Annamarie Jagose, respected scholar in feminist studies, lesbian/gay studies and queer theory, interviewed the punk poet, novelist, performer and art journalist Eileen Myles, who speaks of her work as an attempt “to dig a hole in eternity” through language. Writing is a way to “bear being”, she told Jagose, but is also an essentially lonely occupation. “I come from a family of readers who don’t read my books.”

Eileen Myles interviewed at Sydney Writers Festival.
Eileen Myles interviewed at Sydney Writers Festival.

Myles’ latest book Afterglow revolves around the death of her dog – a passing that finally gave her the chance to grieve their father’s death, which had occurred when she was a young child. Rosie’s death was different, “fragrant” – it didn’t “stink”. “I wanted to capture this miracle of life.”

Alexis Okeowo, who has been a foreign correspondent for most of her career, highlighted the unbalanced power dynamic between a journalist and her subject. “There are few phrases I cringe at more than ‘giving voice’ or ‘bearing witness’ as if journalists are Christopher Columbus on his ship heroically ‘discovering’ America.”
Just out of college and reporting in Uganda, she said she’d seen women who were missing lips and noses. “I learned then that no one is ever defined by the worst thing that ever happened to them.”

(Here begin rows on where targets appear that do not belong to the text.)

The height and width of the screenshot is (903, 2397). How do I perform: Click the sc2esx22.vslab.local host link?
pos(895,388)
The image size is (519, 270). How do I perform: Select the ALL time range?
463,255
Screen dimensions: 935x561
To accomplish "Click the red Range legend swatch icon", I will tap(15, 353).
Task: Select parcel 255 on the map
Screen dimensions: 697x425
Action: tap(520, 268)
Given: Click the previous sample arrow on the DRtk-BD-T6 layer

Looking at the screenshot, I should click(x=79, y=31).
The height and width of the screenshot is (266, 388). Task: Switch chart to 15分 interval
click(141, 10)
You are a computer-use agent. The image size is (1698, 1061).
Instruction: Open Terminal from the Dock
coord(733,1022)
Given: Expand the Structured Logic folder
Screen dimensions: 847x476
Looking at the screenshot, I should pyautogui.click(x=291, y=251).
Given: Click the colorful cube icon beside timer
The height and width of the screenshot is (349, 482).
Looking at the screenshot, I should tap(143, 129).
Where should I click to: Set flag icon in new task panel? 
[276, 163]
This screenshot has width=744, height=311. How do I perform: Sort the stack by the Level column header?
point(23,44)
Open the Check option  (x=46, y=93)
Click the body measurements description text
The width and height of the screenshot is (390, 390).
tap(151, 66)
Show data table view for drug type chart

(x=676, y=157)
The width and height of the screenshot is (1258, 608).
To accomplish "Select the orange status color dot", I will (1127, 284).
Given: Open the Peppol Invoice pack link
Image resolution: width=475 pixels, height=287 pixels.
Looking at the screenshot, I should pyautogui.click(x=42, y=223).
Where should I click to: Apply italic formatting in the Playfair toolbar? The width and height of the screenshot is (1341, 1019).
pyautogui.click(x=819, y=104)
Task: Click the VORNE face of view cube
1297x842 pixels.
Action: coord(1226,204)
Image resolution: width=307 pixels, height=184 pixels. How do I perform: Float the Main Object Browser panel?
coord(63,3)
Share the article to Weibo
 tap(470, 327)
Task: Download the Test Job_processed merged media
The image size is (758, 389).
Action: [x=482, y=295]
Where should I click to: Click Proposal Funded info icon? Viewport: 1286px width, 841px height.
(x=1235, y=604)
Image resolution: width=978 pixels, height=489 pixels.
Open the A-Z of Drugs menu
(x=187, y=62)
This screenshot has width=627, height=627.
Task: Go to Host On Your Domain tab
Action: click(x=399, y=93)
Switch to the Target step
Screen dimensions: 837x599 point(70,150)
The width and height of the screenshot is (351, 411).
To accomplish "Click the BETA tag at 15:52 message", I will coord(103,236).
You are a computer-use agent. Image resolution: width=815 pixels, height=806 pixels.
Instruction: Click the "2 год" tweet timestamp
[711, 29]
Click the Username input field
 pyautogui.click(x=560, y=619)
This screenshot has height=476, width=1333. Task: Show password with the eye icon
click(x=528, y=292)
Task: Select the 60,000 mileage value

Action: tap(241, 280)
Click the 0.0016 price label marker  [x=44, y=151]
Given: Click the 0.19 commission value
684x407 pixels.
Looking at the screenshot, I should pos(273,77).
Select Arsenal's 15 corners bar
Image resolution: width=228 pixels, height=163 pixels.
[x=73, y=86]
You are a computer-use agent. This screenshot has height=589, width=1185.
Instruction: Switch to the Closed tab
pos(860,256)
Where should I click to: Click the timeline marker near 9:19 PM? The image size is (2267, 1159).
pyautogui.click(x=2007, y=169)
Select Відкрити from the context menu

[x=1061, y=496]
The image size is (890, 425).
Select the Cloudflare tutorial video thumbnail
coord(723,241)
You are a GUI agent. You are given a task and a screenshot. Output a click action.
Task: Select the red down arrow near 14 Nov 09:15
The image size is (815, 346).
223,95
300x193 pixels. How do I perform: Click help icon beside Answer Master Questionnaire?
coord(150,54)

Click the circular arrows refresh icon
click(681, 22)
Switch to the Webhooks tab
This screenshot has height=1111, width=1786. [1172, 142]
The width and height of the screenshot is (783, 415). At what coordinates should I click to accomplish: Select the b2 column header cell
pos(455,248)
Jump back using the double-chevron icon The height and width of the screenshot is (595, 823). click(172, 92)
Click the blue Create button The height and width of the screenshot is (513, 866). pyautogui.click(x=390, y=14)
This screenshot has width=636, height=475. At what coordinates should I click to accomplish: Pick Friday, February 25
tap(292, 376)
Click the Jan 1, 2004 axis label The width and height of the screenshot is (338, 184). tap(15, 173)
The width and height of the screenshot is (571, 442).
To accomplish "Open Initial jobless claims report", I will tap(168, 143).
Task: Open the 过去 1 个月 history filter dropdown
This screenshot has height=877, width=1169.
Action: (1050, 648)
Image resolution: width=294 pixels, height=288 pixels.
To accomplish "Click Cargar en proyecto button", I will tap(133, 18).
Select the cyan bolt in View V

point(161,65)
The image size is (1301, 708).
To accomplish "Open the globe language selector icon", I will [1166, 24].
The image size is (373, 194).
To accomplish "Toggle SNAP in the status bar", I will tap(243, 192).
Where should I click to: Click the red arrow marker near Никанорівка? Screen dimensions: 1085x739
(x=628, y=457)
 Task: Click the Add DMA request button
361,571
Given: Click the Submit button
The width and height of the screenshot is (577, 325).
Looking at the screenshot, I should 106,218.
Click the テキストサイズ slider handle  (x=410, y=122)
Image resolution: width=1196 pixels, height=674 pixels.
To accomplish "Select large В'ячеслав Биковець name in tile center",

Korean-American author Min Jin Lee discovered something similar when she’d interviewed Koreans living in Osaka for her book Motherland. She said her subjects had been denied human rights in Japan but they did not see themselves as victims. They insisted on defining themselves, rather than being defined by power.

Emerging Assyrian-Australian writer Monikka Eliah argued that it was time people broadened their limited views of what culturally and linguistically diverse Australian stories should look like. Eliah arrived from Iraq via Jordan in 1998 when she was six years old, and insists refugees have stories to tell beyond fleeing oppression or fitting in to Australian society.

“We have entertaining and funny stories to contribute to the Australian literary landscape, outside the stereotypes of struggle and hardship.”